California Militia
and National Guard Unit Histories
Ellsworth Zouave Cadets
Official or Other Titles: Ellsworth
Zouave Cadets, 2nd Brigade, California Militia
Location: City
and County of San Francisco
Mustered in: March
2, 1864
Date of Disbanding: August 4, 1866 Inclusive dates of units papers: 1864-1866
Unit papers on file at the California
State Archives
a. Organization Papers 3 documents (1864)
b. Bonds none
c. Correspondence (Unclassified letters) 5 documents (1864-1865)
d. Election Returns 1 document (1866)
e. Exempt Certificates, Applications for none
f. Muster Rolls, Monthly returns 4 documents (1864-1866)
g. Oaths Qualifications 7 documents (1864-1865)
h. Orders none
i. Receipts, invoices 2 documents (1864)
j. Requisitions 1 document (1864)
k. Resignations none
l. Target Practice Reports none
Prior to his becoming the first conspicuous
casualty of the Civil War, Elmer Ephraim Ellsworth led a short
but interesting life. During his 24 years, he was a lawyer, a
colonel, and a close friend of President Abraham Lincoln, whom
he met in Springfield, Illinois after moving there to work in
Lincoln's office and who he followed to Washington.

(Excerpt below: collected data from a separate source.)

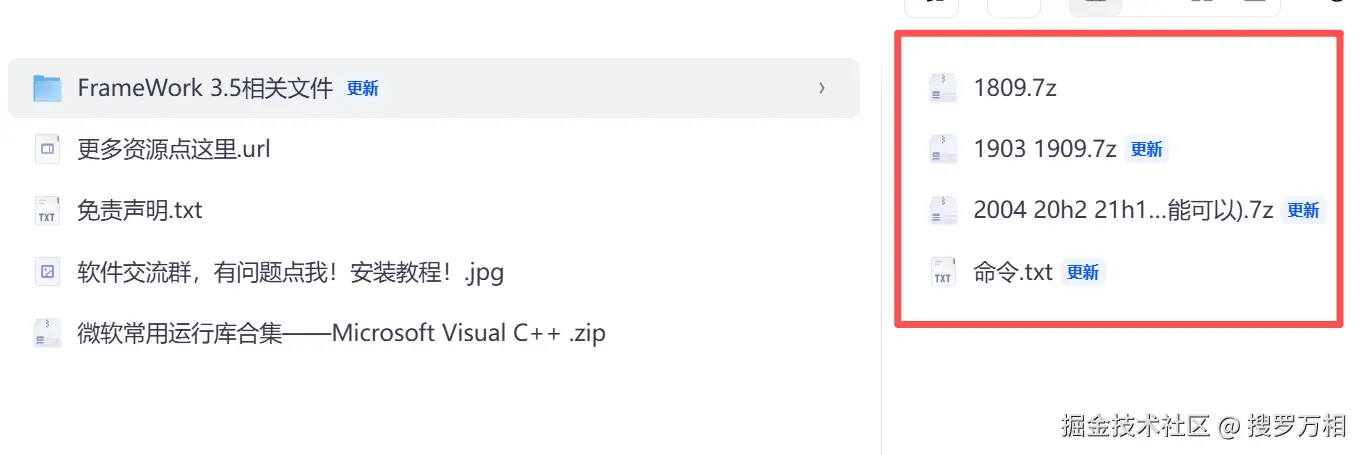Click the archive icon beside 1903 1909.7z
The image size is (1362, 455).
[x=943, y=150]
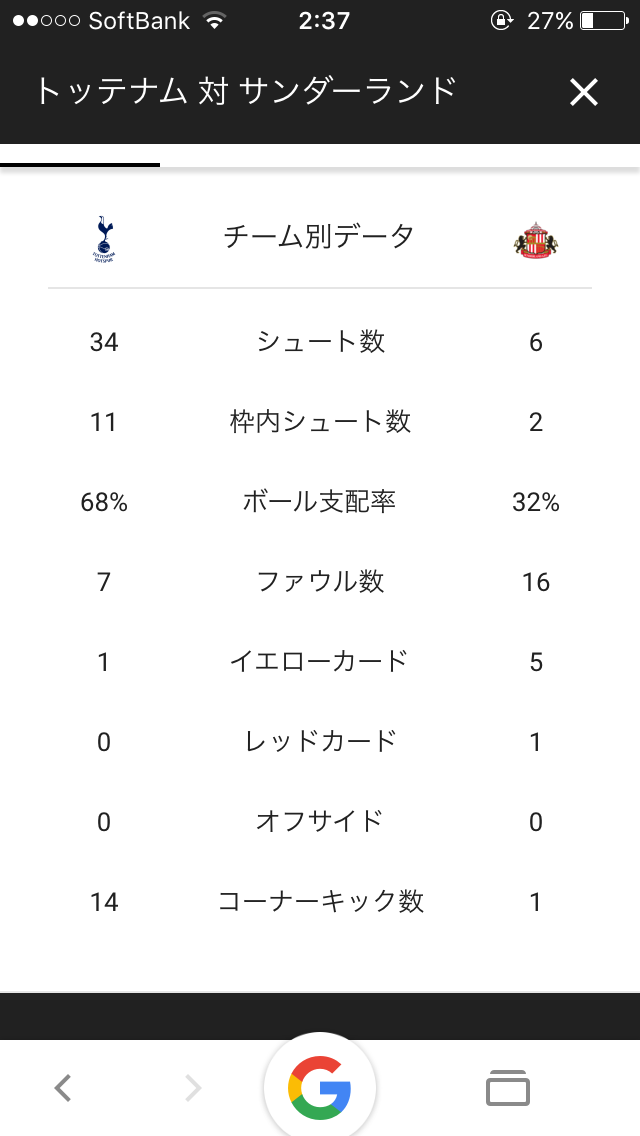Tap the イエローカード stat label
The image size is (640, 1136).
pos(320,662)
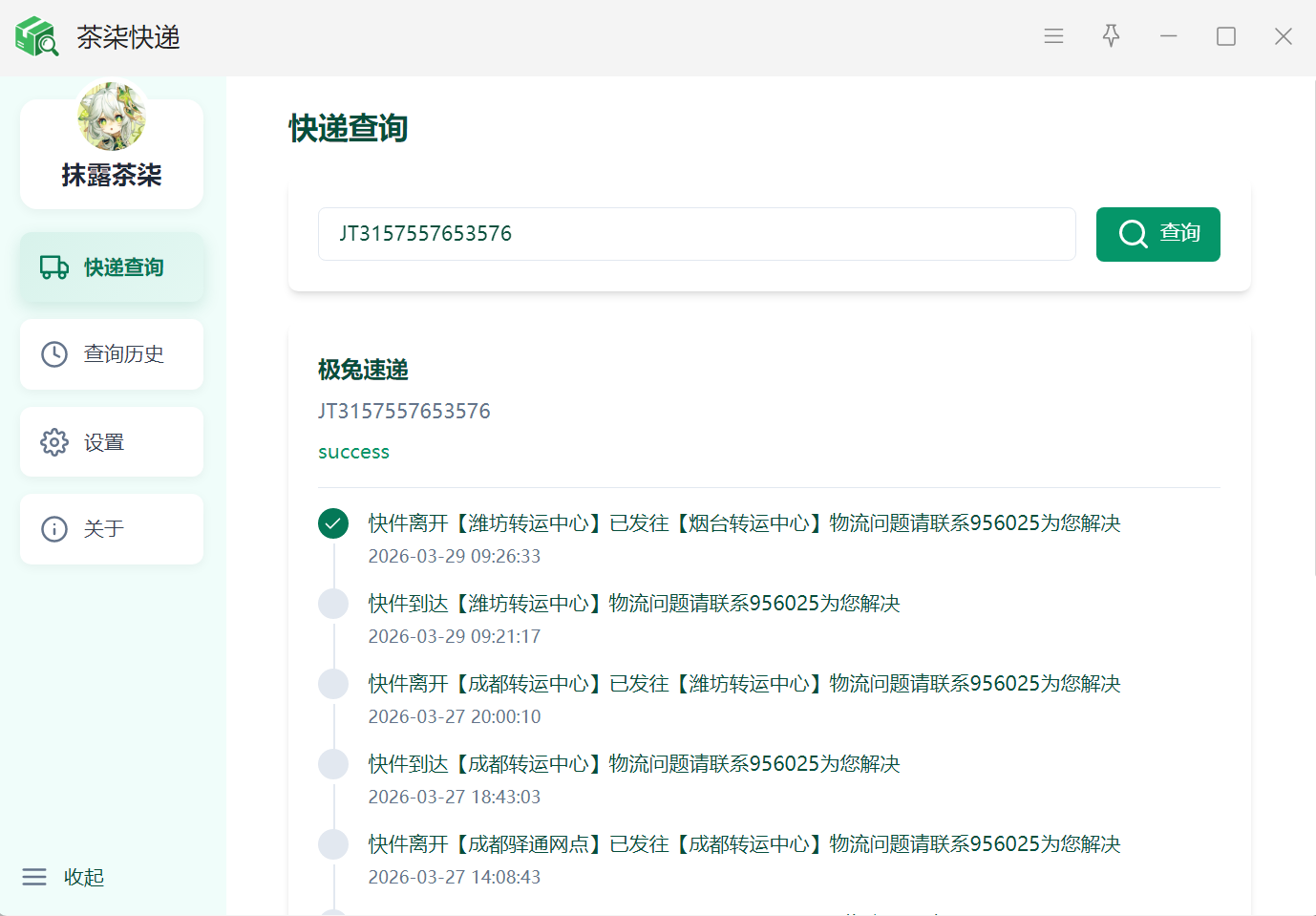Collapse the sidebar using 收起
Viewport: 1316px width, 916px height.
[x=64, y=877]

With an interest in military science that
began well before the start of the Civil War - he would have
gone to the U.S. Military Academy if he could have afforded it
- Ellsworth responded enthusiastically to Lincoln's 1861 call
for troops by raising of the 11th New York Volunteer Infantry,
which he dressed in distinctive Zouave-style uniforms, fashioned
after those worn by French colonial troops.
Ironically, perhaps, for all of his drills
and militia training, Ellsworth's death came not in a battle,
but instead inside the long-demolished Marshall House hotel in
Alexandria, Virginia. The building's owner had a raised a large
Confederate flag from its roof, which was visible from the White
House. Offering to retrieve the flag for the president, Ellsworth
led his 11th New York across the Potomac River and into Alexandria.
Ellsworth succeeded in removing the flag, but as he descended
the stairs from the building's roof, the hotel's owner, James
W. Jackson, shot and killed Ellsworth with a single shotgun blast
to the chest.
Lincoln had the body of Ellsworth, whom
he called "the greatest little man I ever met," laid
in state at the White House before it was taken to his home state
of New York for burial. His memory lived on throughout the war
as "Remember Ellsworth" became a rallying cry for supporters
of the Union, regiments were named in his honor and artifacts
related to his death became popular souvenirs.